__Extracted text__:

NPs made to wait

Professional Update

After more than a decade of lobbying and advocacy, the May Federal Budget saw the introduction of funding for long-awaited reforms for NPs and for, most importantly, the people for whom they provide care. But the joy felt following the Budget announcement was short-lived, as NPs, yet again, have been made to wait.


Health Minister Mark Butler announced there would be $46.8 million to fund Medicare rebates for care provided by NPs, and that the rebate would increase by 30%. A great outcome, given the recommendation for a significant increase to the rebate from the NP Reference Group to the MBS Taskforce under the previous government, was ignored.

Listed as a 2022-23 budget initiative, this increase was expected to start in July.

But 1 July 2023 came and went with no explanation for the delay.

It wasn’t until the Commonwealth Chief Nursing and Midwifery Officer’s newsletter was circulated that peak nursing groups became aware that the rebate increase wouldn’t come into effect until 1 July 2024, a year later than promised.

As devastating as this delay is for NPs, people trying to access healthcare, particularly disadvantaged and marginalised people, will be impacted most.

This is not new territory for NPs. NP roles have been limited in growth and number by both policy and funding restrictions since their inception.

Once again, delays to real, meaningful reform to a health system under immense strain right now will impact the health and wellbeing of people seeking care.

The ANMF, along with our colleagues at nursing colleges with NP members, wrote to the Federal Health Minister and Assistant Health Ministers, Mark Butler, Ged Kearney and Emma McBride, to voice our deep concern and disappointment that this increase is not being implemented as a matter of urgency.

__Exercise prompt__: Please continue the article above about the delayed Medicare rebate increase for NPs, starting after its last paragraph.

__Data below__:
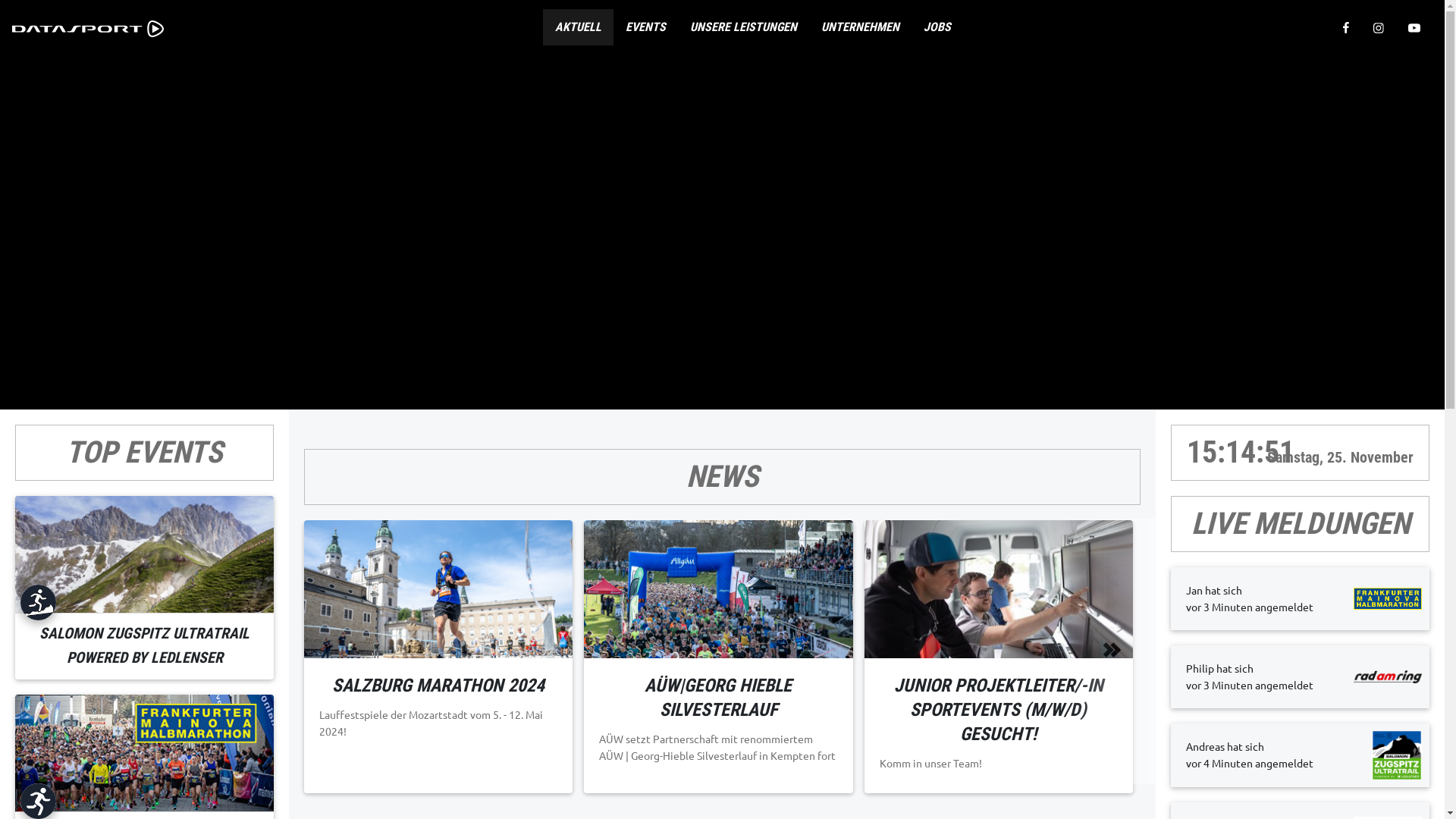 The width and height of the screenshot is (1456, 819). What do you see at coordinates (1299, 598) in the screenshot?
I see `'Jan hat sich` at bounding box center [1299, 598].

__Task result__:
It was highlighted that delaying the rebate rise would cause undue disadvantage to people seeking access to NP care and affect the sustainable delivery of services. The increased pressure caused by the current cost of living crisis makes this particularly significant. This is of greatest concern, where an NP may be the only locally accessible primary healthcare provider.

We also noted that other MBS budget announcements, namely the increase in bulk billing incentive for GPs, are being prioritised for implementation in November 2023, and called for the rebate increase for NPs to be treated with the same urgency.

As a result, the ANMF, ACNP, CATSINaM, CRANAplus, APNA and the ACMHN met with Minister Butler at Parliament House in August. Collectively, we conveyed our dismay and frustration, and that of our members, about the delay. We sought to understand the reasons for the long wait and requested that the date for implementation be aligned with that of our medical colleagues, November 2023.

Nevertheless, we were told the rebate increase is part of a package of reforms and that there will be no possibility of earlier implementation.

Feedback already received from the Department of Health and Aged Care was that they need advance notice, specifically a minimum of 12 months, to adjust even an existing item number and that all changes must be sent to the AMA at least three months prior. What’s that about? These rules don’t appear to have applied to the MBS item changes for GPs. This bureaucratic go-slow has ensured that this NP 2022-23 Budget initiative won’t even begin until midway through 2024.

Policy mechanisms to limit access to NP services are harming an already underutilised and undervalued workforce, and reducing healthcare access to those most in need, particularly disadvantaged and marginalised populations. In the interests of equality, mechanisms to improve access to MBS items for NP services requires urgent action.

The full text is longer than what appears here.